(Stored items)
============
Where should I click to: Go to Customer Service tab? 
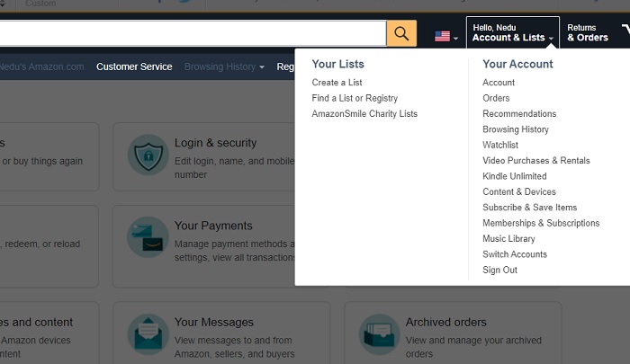pos(134,67)
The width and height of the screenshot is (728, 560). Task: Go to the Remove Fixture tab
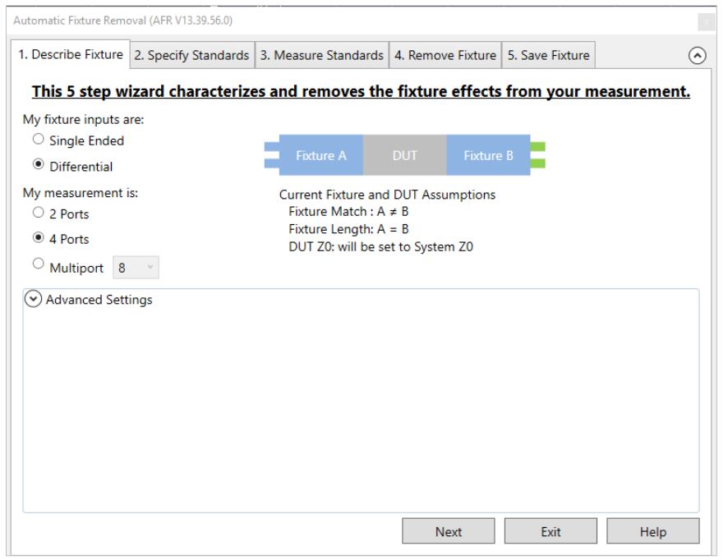click(444, 55)
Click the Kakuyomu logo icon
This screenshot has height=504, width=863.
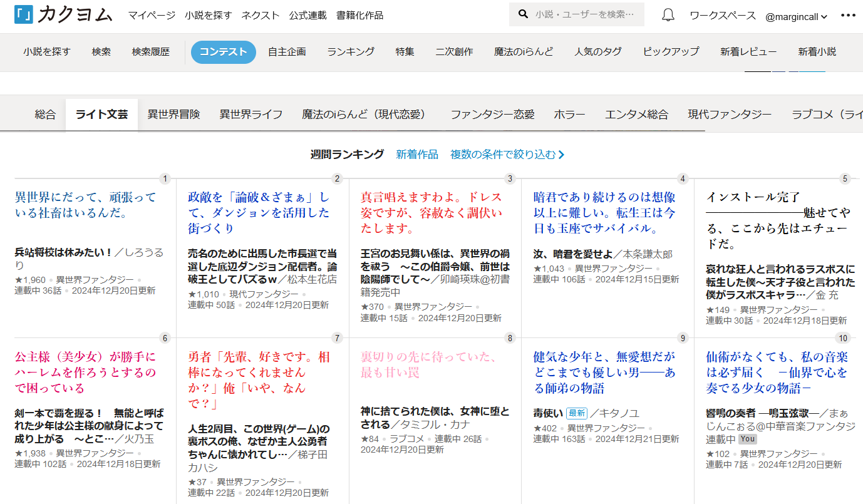click(23, 14)
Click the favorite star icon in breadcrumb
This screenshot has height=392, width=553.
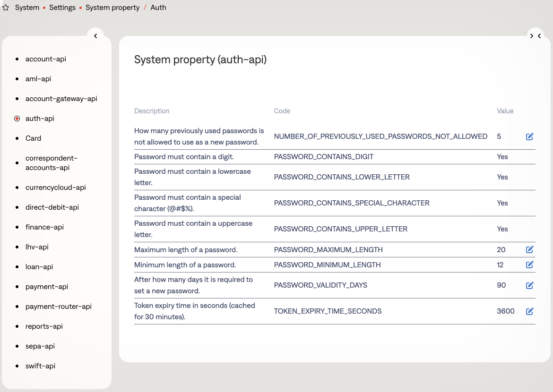coord(6,8)
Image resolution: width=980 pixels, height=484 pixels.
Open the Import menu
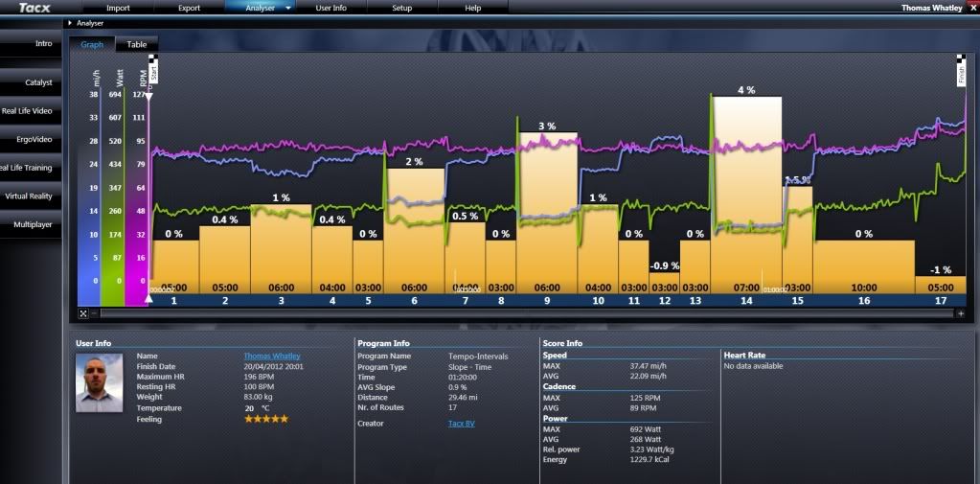pyautogui.click(x=118, y=8)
============
— Exercise objective —
Transcribe all the data word for word; the images stay out.

— Result —
Where should I click to: Go to Customer Service tab? 
pos(134,67)
The width and height of the screenshot is (728, 560). Task: Go to the Remove Fixture tab
click(444, 55)
Click the Kakuyomu logo icon
This screenshot has height=504, width=863.
click(23, 14)
Click the favorite star icon in breadcrumb
This screenshot has height=392, width=553.
coord(6,8)
Image resolution: width=980 pixels, height=484 pixels.
Open the Import menu
pyautogui.click(x=118, y=8)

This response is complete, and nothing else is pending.